After being kindly granted my request of having the quali put on in here as well, a pint of Moretti (they like their Italian lager around here it seems) along with the thrill of a McLaren going fastest (still wrong that that’s the case) would keep me there up until around ten minutes to kick-off, by which time the drizzle had abated and I could leave. It was a well-timed leave too, as one punter asked if it was ok to turn over to watch a race he had a bet on. With all the times aligning nicely, it was back over to the ground.

The Witton Inn

Mill Hill

I arrived within sight of Queen Victoria Street to find both teams still going through their warm-ups. With me not too fond of hanging around in the mizzle, I instead headed into the Mill Hill Hotel that I originally planned on leaving until post-match. The Hotel stands opposite the ground and provides a sight of the pitch and so I settled on a Carlsberg in here, what with the Italian stuff seemingly not reaching this end of town yet to keep an eye on when the warm-ups were at an end. Before long, I headed upstairs to the toilet declaring “Gents” upon the door. Upon my grand descent, I was accosted by the lady behind the bar for using a private loo rather than the public ones downstairs. Apparently I wasn’t the only one who’s done this, probably due to it not being very obvious to us unschooled visitors!

Mill Hill Hotel

Arriving at the ground

Faux pas done, it was soon time to head over to the ground. The entrance is found at the end a small access road down the side of a block of terraced houses, with the pitch located within the confines of the river on one side and factories/yards opposite and at the far end (beyond which the town’s other club, Mill Hill FC is located). The ground is a pretty smart one for the level, with a nice clubhouse/tea bar/dressing room building sitting atop the grass mound at the end from which you enter and a small covered terrace stand located in the near corner. The pitch is barred off at both sides, though this is not the case behind the goals. Bar the small covered terrace, the ground is open standing, with the sides featuring some hard standing but both ends are just grass though the mounds here do give a slightly raised view of the action. So, that’s the Queen Vic and this is Mill Hill St. Peter’s…

History Lesson:

Mill Hill St. Peter’s were formed in 1898 on the back of a church-related instruction to improve the working and social conditions for the working class of the parish area. The current pitch was used as a butcher’s stall prior to it becoming the home of the club soon after its creation, with one of the founding priests having played against Real Madrid (apparently) whilst studying in Valladolid.

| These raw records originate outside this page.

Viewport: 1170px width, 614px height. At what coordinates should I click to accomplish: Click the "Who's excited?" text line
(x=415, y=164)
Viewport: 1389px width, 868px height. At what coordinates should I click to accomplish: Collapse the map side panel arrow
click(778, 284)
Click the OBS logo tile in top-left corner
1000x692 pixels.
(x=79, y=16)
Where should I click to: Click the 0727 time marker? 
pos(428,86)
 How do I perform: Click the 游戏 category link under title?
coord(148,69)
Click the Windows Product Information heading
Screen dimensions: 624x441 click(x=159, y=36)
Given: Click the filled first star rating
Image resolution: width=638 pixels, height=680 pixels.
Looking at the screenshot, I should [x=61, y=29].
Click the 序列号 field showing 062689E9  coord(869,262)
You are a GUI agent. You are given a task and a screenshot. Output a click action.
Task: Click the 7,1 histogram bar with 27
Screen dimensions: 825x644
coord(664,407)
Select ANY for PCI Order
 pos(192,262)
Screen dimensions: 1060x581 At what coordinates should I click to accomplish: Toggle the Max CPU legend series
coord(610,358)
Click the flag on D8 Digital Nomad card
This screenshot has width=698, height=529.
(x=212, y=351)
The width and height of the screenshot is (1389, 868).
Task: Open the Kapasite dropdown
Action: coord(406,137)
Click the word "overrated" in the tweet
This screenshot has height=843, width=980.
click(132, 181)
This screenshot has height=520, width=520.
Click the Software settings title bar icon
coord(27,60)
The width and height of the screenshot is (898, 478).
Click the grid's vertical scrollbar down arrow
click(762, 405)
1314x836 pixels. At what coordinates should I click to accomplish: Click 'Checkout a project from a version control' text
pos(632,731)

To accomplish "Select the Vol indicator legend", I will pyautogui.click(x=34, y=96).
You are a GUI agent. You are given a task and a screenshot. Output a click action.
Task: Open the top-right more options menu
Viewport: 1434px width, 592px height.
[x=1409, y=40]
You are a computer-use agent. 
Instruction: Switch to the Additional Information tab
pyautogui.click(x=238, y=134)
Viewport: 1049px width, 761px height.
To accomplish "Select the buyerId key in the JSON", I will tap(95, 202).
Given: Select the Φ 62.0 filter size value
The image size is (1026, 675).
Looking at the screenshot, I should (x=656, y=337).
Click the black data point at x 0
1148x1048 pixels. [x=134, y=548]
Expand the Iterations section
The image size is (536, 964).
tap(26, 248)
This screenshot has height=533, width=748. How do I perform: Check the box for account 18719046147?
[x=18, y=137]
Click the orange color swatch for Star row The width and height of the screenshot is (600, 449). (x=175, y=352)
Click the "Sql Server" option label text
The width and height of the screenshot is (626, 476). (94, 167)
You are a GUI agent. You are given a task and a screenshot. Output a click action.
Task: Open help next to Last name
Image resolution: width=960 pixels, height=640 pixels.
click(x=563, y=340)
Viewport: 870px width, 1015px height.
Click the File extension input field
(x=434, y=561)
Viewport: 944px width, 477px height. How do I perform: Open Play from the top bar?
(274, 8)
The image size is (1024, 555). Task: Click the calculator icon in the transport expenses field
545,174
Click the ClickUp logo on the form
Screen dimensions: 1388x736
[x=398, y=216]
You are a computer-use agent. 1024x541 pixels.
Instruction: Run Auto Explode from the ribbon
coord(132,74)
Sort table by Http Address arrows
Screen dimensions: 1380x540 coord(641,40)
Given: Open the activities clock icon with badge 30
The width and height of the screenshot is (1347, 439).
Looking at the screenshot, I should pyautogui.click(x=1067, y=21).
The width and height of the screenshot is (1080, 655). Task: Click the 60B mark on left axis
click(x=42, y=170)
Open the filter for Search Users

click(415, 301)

After originally competing in local leagues (mostly the Blackburn Combination), 1927 saw the club win the Blackburn and Darwen Catholic League and numerous other local competitions, whilst being under threat of having the priest/fellow player knock on the door of team-mates (and anyone else in the town it seems) if they’d been absent from mass!


1937 saw the side win the Livesey Cup, which they followed up with the following season prior to the outbreak of WWII. Post-war, the club saw a few players make the step up to the professional game, with its school team arms including Jimmy Baldwin who’d go on to play for Blackburn Rovers and Leicester City in his career. The club also brought through other future pros such as Fred Pickering, another Rovers player and an England international in his time amongst others.

Following the loss of the club’s new(ish) pavilion in the early 1970’s, money was raised via means to replace it including a match that was kicked-off by (latterly Sir) Tom Finney, though that was his only kick! After a long stay in the Blackburn Combination, the club would leave for the West Lancashire League for 1987, though their stay was a short one, with St. Peter’s soon returning to the Combination after just one season away. With more success here in a short spell, the club’s application to the East Lancashire League was accepted in the early ’90’s, where they won the Division 2 in 1993, being promoted to Division 1 as a result. This was then won for the next two seasons.

Guess the player?

After passing the club centenary, St. Peter’s re-joined the West Lancashire League in 2001, playing the next eight seasons in Division 2, before being promoted to Division 1 in 2009 as runners-up. They remained in the league’s top-flight until last season, when they were relegated back to Division 2 after finishing up second-bottom out of the fifteen teams.

The game was soon underway as I arrived just as the whistle was blown. Now, when people say there is an all-action goal-fest, they probably don’t usually mean it in quite the literal way that I do! The other problem is that there is no signs of any names of scorers or pretty much anything to do with the game, so let’s just jump into the action shall we?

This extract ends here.